Collected data
_ _ _ _ _ _ _

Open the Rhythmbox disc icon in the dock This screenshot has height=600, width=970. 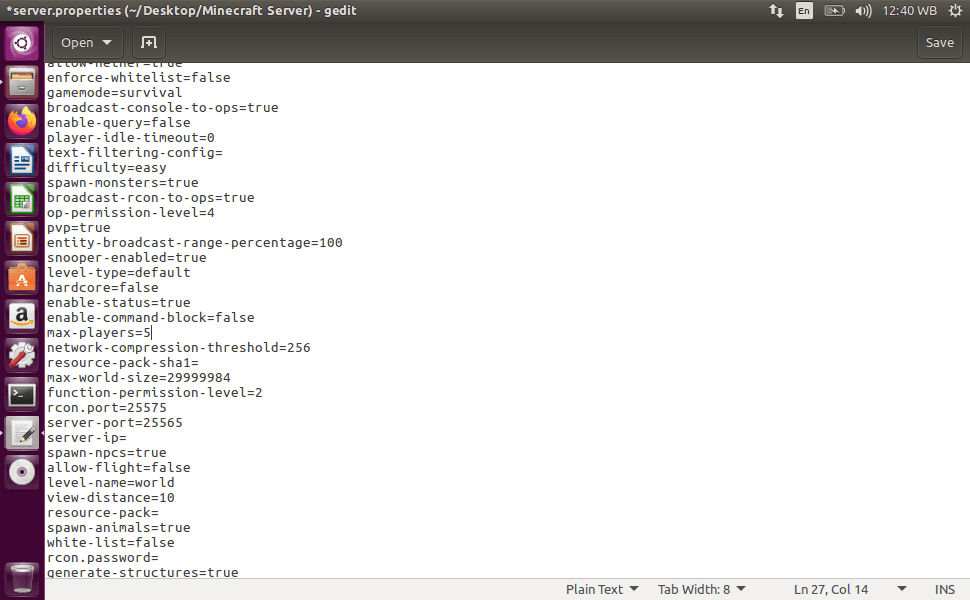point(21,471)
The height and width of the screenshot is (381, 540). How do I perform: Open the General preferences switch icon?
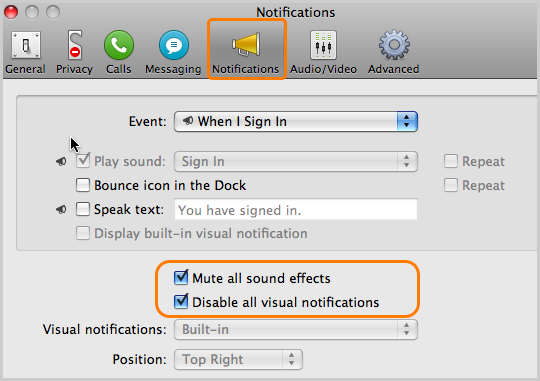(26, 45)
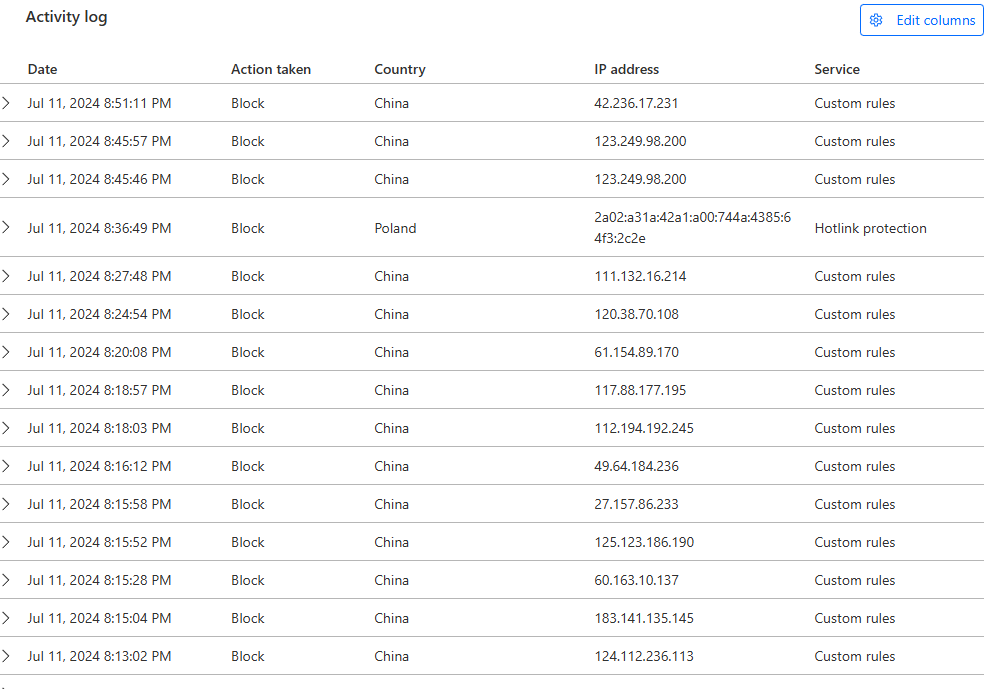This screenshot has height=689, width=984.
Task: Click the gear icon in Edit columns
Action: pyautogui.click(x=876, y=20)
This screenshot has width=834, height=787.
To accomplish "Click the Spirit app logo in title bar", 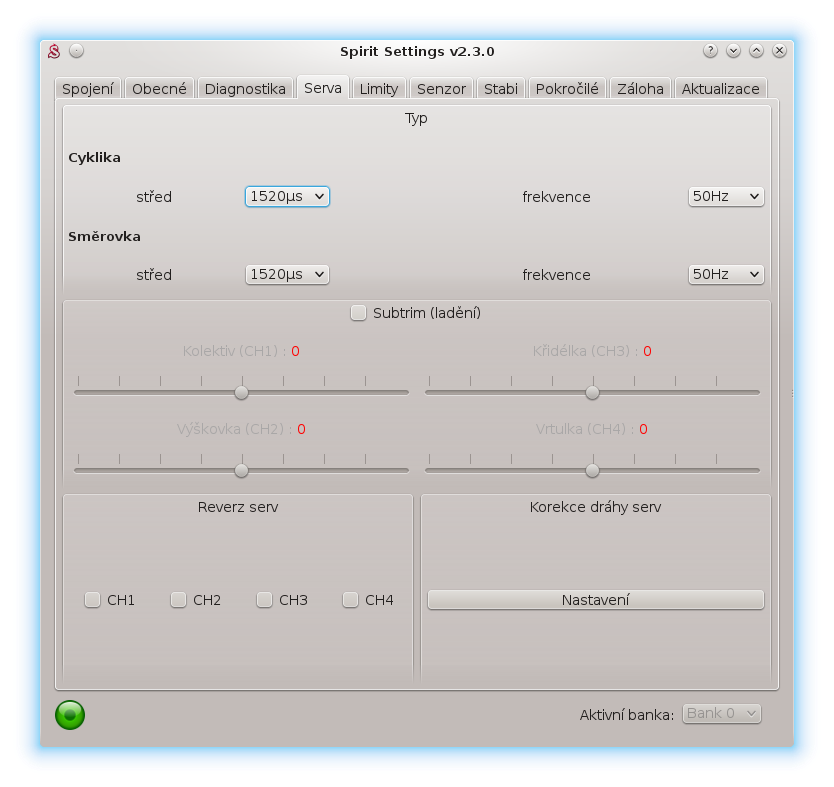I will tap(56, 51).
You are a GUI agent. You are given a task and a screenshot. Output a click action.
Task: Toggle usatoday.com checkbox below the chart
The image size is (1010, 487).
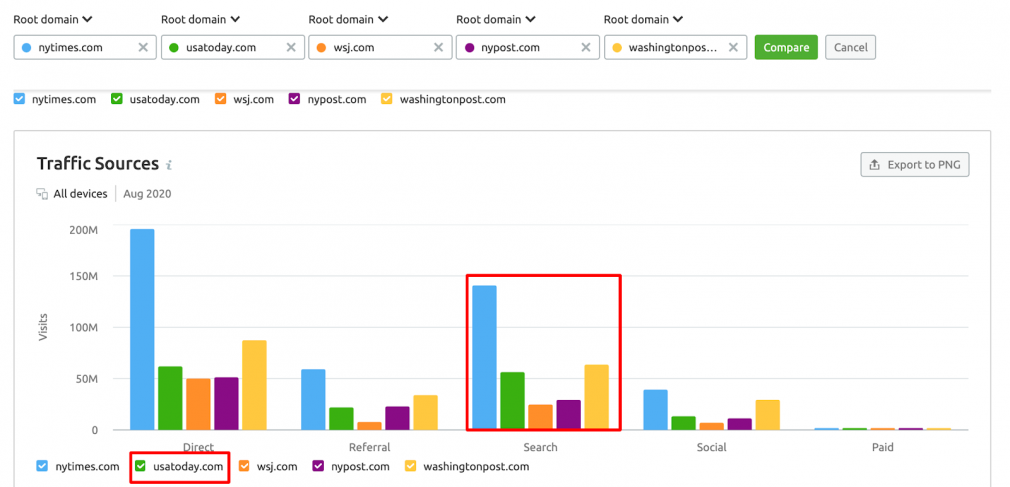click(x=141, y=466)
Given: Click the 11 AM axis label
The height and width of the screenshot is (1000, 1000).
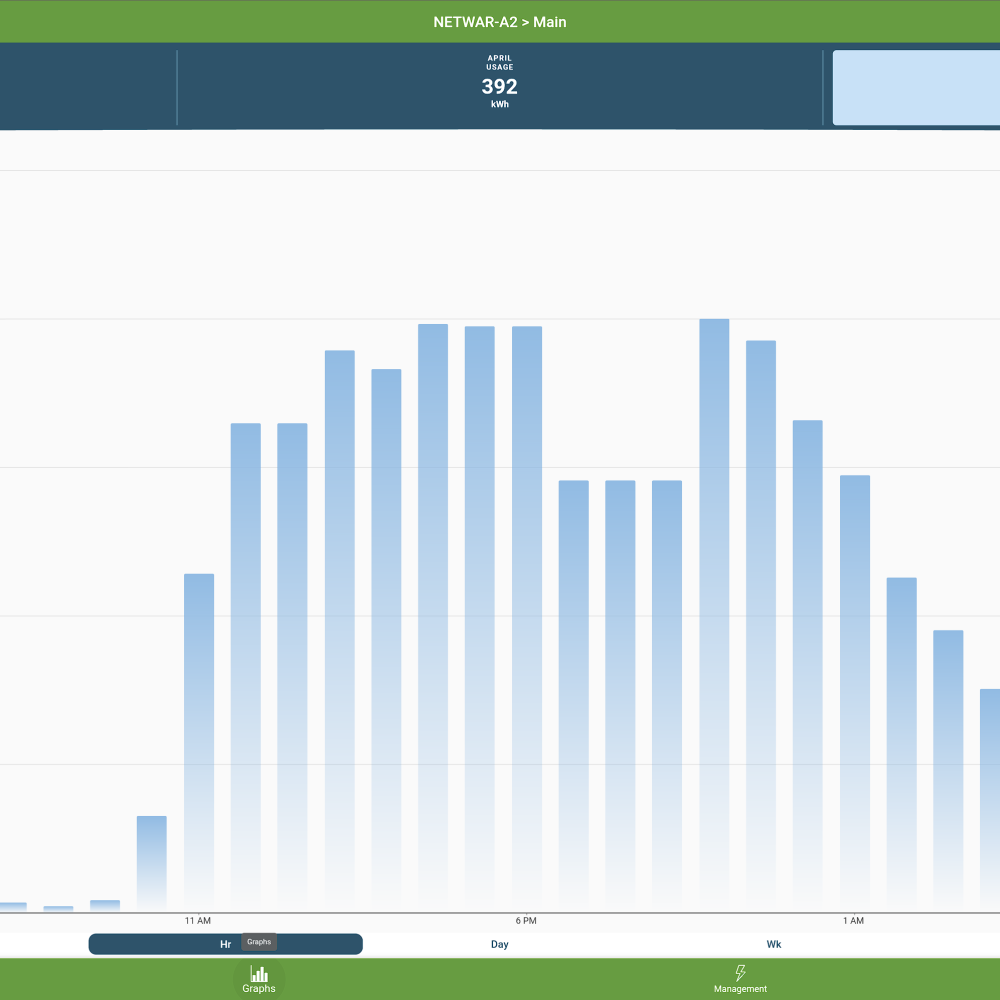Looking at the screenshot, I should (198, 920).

_ _ _ _ _ _ _

§ WORK TO COMPLETE: Set down, word for word, only the lines running from the line with "Given: Click the 11 AM axis label" through the final line of the entries above, omitting all pictures.

§ RESPONSE BELOW:
Given: Click the 11 AM axis label
The height and width of the screenshot is (1000, 1000).
Looking at the screenshot, I should (198, 920).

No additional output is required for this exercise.